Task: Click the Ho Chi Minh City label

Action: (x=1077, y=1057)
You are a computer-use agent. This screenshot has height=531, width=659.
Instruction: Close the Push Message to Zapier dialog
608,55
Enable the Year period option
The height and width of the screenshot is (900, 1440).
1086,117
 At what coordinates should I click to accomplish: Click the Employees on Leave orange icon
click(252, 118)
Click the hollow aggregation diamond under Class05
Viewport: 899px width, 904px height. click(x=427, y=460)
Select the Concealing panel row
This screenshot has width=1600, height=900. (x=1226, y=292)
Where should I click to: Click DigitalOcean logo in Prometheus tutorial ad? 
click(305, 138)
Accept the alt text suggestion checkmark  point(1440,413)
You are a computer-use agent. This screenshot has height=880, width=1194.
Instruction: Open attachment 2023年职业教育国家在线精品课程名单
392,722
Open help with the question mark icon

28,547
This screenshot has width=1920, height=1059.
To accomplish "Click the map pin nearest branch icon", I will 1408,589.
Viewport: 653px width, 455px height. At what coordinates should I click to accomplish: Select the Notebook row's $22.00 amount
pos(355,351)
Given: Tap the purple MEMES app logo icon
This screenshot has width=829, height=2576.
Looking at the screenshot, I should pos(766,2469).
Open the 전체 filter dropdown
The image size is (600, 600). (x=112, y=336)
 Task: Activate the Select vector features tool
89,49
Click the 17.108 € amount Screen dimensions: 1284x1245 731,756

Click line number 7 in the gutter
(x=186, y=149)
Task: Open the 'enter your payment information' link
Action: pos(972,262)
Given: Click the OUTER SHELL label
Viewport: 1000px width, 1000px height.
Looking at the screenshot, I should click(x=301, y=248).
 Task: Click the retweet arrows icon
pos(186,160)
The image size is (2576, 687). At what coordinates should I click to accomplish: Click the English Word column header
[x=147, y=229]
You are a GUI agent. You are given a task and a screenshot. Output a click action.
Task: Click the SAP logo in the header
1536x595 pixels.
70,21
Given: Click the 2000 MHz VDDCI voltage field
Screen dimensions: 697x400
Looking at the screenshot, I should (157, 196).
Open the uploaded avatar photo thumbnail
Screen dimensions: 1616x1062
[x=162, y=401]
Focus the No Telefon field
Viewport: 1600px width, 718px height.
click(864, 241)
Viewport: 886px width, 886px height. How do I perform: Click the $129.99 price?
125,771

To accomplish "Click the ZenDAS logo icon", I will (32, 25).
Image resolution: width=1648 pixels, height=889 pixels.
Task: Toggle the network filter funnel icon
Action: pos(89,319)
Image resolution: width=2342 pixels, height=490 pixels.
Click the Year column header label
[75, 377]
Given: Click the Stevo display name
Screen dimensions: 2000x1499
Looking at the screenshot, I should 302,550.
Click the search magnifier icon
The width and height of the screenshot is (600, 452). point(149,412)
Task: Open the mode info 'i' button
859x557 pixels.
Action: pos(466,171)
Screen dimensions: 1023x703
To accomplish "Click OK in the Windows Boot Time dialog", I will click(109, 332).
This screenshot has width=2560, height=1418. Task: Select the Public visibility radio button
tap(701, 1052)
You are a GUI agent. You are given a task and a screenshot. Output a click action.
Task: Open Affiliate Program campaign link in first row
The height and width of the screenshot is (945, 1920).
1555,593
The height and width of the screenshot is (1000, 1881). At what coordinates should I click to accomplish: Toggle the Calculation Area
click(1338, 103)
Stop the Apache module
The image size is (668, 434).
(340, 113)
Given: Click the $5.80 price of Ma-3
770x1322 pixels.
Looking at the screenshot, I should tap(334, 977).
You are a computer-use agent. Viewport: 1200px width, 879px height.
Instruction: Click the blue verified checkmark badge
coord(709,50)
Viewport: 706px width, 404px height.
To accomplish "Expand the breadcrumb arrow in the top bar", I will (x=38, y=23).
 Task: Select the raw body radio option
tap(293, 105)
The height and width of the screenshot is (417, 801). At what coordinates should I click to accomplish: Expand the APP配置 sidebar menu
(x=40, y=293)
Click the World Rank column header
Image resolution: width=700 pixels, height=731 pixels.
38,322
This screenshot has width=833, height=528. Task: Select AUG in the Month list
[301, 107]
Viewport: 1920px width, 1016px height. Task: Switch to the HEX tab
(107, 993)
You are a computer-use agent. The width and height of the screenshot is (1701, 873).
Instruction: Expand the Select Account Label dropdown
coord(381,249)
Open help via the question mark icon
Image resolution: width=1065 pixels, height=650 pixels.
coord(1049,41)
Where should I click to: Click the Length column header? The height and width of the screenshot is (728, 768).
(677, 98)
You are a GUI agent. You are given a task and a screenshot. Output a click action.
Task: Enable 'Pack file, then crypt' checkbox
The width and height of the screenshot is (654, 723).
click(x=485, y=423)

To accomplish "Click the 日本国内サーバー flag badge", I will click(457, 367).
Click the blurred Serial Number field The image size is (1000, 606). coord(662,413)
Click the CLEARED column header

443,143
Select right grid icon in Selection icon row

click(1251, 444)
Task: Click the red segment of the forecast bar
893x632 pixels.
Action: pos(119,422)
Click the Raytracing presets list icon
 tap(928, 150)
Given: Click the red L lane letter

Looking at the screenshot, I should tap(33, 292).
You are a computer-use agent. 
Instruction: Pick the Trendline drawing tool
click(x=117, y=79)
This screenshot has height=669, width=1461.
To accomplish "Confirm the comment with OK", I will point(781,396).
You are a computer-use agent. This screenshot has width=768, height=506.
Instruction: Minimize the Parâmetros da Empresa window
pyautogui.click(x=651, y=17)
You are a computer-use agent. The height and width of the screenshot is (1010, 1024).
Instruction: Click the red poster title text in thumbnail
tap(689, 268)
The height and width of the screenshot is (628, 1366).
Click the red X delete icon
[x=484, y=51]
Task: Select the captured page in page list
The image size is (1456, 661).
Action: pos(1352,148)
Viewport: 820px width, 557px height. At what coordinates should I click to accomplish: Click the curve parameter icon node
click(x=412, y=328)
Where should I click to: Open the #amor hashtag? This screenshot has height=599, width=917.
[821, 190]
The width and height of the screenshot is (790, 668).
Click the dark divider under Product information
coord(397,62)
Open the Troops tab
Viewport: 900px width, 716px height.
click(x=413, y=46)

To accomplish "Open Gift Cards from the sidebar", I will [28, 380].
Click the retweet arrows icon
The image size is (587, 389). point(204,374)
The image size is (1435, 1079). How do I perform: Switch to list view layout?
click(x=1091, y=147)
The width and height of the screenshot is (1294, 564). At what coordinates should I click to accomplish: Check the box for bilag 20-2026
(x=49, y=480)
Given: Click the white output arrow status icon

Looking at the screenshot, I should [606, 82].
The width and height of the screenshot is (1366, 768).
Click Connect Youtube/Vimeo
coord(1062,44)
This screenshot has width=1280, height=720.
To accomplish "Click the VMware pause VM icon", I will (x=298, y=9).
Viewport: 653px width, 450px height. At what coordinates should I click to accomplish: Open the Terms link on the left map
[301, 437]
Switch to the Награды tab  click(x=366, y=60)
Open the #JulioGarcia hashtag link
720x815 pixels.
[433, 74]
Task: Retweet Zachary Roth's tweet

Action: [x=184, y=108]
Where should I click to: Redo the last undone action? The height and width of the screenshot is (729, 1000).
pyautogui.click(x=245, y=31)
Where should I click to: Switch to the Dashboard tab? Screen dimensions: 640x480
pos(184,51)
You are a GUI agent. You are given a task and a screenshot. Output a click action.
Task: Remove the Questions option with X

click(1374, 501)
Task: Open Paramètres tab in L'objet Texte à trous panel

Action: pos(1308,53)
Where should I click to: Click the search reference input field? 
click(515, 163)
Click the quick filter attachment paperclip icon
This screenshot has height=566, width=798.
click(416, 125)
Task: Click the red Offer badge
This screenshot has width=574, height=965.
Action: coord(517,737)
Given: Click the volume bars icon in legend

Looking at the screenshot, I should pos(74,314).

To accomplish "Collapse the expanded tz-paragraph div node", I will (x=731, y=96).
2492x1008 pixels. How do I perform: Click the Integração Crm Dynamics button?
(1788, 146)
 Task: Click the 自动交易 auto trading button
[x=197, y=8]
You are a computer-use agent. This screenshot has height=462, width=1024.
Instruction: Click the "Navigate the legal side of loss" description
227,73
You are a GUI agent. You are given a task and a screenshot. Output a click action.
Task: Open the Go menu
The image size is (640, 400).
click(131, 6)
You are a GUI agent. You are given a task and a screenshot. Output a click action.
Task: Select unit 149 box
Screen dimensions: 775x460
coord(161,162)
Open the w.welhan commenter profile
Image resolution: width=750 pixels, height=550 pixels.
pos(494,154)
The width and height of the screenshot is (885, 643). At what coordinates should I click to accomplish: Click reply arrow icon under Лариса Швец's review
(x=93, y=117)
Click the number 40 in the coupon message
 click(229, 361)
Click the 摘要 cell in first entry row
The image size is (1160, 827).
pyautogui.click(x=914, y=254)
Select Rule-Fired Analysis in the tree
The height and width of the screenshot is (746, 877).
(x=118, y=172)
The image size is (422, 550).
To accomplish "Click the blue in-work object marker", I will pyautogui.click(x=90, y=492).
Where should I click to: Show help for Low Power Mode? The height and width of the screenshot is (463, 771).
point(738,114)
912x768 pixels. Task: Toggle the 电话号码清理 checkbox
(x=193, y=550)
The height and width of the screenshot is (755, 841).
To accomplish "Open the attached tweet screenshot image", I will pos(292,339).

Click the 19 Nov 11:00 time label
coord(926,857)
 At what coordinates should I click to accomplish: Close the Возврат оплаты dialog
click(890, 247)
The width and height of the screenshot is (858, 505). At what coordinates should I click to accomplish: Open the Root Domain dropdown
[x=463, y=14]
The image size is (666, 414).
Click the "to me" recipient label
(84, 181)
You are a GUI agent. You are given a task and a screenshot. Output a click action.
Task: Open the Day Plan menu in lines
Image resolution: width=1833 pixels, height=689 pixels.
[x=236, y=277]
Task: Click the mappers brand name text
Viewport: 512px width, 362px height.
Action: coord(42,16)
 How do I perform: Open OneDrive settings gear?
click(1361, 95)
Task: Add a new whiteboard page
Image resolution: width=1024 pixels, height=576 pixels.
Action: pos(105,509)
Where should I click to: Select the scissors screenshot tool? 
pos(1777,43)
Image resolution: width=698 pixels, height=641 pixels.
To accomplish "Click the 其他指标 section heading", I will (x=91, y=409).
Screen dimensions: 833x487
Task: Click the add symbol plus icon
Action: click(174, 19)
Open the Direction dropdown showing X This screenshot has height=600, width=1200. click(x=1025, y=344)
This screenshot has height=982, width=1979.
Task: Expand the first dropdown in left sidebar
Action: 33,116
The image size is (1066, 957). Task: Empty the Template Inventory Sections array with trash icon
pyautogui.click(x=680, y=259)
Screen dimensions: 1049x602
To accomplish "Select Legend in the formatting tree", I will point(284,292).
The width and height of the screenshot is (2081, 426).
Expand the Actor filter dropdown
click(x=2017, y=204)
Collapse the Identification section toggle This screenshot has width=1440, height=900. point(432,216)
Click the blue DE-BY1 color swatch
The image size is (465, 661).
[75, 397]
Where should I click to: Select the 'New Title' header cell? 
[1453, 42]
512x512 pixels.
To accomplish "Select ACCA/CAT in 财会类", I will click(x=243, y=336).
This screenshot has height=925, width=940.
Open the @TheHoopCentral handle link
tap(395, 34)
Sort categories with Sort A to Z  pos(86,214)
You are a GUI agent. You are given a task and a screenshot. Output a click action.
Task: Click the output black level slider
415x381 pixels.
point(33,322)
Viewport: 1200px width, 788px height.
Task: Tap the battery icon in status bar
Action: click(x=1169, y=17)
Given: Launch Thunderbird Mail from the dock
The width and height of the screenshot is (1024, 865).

--

Task goal: Where does "page" occur in the data? Copy each line that has it.

Solution:
Task: Select the captured page in page list
Task: Add a new whiteboard page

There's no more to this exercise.